The political and economic situation is good. A basically stable and efficient business environment nonetheless leaves room for improvement. Corporate default probability is low on average. - Source: Coface

Business Climate Rating

The business environment is very good. Corporate financial information is available and reliable. Debt collection is efficient. Institutional quality is very good. Intercompany transactions run smoothly in environments rated A1.


  • Industrial and tertiary diversification; high added value
  • Comfortable current account surplus and balanced government budget
  • More than 30% of energy sourced from renewable supplies
  • Major tourist destination (11th in the world)
  • High public expenditure on R&D (3% of GDP)


  • Dependent on the German and Central/Eastern European economies
  • Banking sector exposed to Central, Eastern, and South-Eastern European countries
  • Multiple layers of power and administration (federation, Länder, municipalities)

Current Trends

Growth weakened by the external environment

Austrian economic growth is expected to slow slightly in 2020. Household consumption (52% of GDP) remains a growth driver, supported by fiscal measures (including a number of tax cuts). Its acceleration was already perceived last year with decreasing unemployment, growing wages and from a tax cut for families (Familienbonus, or “the family bonus”). However, last year’s surge in construction is not likely to be extended to 2020. Although favorable financing conditions still support demand for housing, fixed asset investment (24% of GDP) will slow down amid lower economic growth.
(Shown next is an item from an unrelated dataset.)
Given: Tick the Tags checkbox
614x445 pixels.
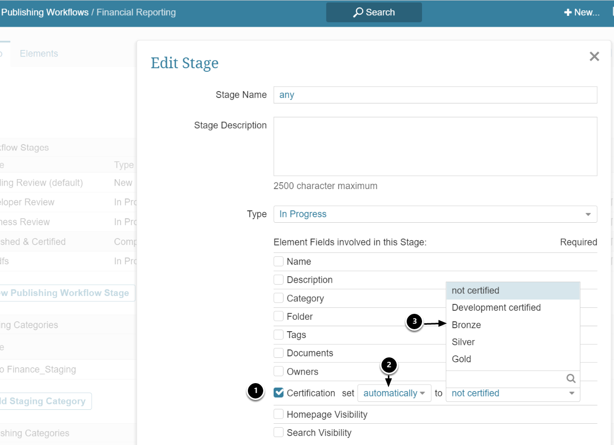Looking at the screenshot, I should click(279, 335).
On the industrial side, the weakness of the main trading partner, Germany, and slower global demand result in a deteriorated business sentiment with purchasing managers’ index (PMI) dropping to its lowest level in seven years in September 2019. The slowdown has already affected manufacturing industries, including automotive and sectors closely cooperating with it, i.e. machinery, chemicals, and metals. Therefore, export growth will be under pressure. However, Austria’s links to Central and Eastern Europe could partly compensate for the negative effects of the global slowdown, as the CEE region still enjoys a relatively solid economic activity. Nevertheless, as slower investments will also limit the growth of imports, the net external balance contribution to GDP growth should remain positive.
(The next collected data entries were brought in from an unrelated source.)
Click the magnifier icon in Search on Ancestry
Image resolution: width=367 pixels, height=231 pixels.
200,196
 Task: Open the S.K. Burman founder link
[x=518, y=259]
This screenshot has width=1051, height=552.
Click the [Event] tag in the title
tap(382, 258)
The labor market remains favorable for households. The unemployment rate has continued to fall, reaching 4.5% in September 2019. As there is not much room for its further contraction, it is expected to stabilize in 2020. However, companies still report sizeable job vacancies, which are some of the highest in the European Union (the vacancy rate reached 3.0% in mid-2019 compared to 2.3% for the EU average). The tightness of the labor market is likely to ease in the course of 2020, in line with weaker demand for labor linked to decelerating economic activity.

Tiny budget surplus and decreasing public debt

The budget deficit is expected to show a tiny surplus this year. Admittedly, the wage tax and assessed income tax will be not as strong as last year facing weaker employment growth. Furthermore, a series of fiscal measures implemented last year will take a toll on budget figures in 2020. Therefore, the 2020 budget surplus is going to be lower but supported by taxes on the digital economy and measures against tax fraud. The public debt will continue its downward path.
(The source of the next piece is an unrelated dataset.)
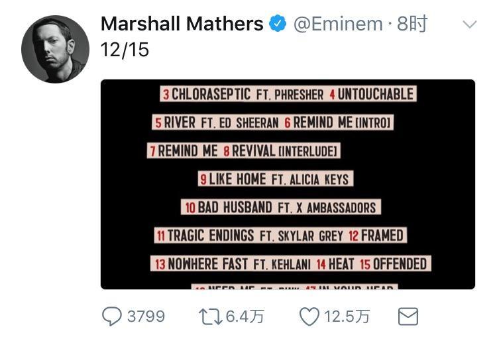
Task: Expand the tweet options chevron
Action: 469,24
The current account surplus decreased slightly in 2019 because of the slower growth of exports. Weaker foreign trade is likely to be perceived in 2020. However, the current account will be still supported by tourism revenues. Imports and exports alike will remain concentrated in the same sectors, namely machinery, transport, and chemicals. Income from Austrian investments abroad will balance profit remittances from foreign investments. As usual, the current account surplus will be absorbed by foreign investments, especially portfolio investments.

Coalition government of ÖVP and Greens

The Austrian People’s Party (ÖVP) – the conservative, Christian democrat party – won the October 2017 parliamentary elections with more than a third of the seats in the Nationalrat (Lower house). President Alexander Van der Bellen appointed Sebastian Kurz, former Minister of Foreign Affairs and leader of the ÖVP, as Chancellor. The coalition government consisted of the ÖVP and the far-right Freedom Party of Austria (FPÖ). However, Kurz’s government was ousted in a no-confidence vote after the Freedom Party’s leader, Heinz-Christian Strache, resigned as Vice-Chancellor in May 2019, after the emergence of a video that showed him promising government contracts in exchange for financial support from a woman claiming to be a wealthy Russian. In the snap election held in September 2019, the ÖVP emerged again as the largest party. It began coalition negotiations with the Greens, who finished fourth in the latest election. In January 2020 the ÖVP and the Greens reached a deal to form a coalition government. Mr. Kurz remained Chancellor. The new coalition of widely disparate parties is likely to compromise, especially on immigration and climate. Mr. Kurz’s coalition options were limited given the withdrawal from preliminary talks of the two larger opposition parties, the Social Democratic Party (SPÖ) and the FPÖ, as well as the support for an ÖVP-Green partnership among the ÖVP regional governors, who exert significant influence within the party.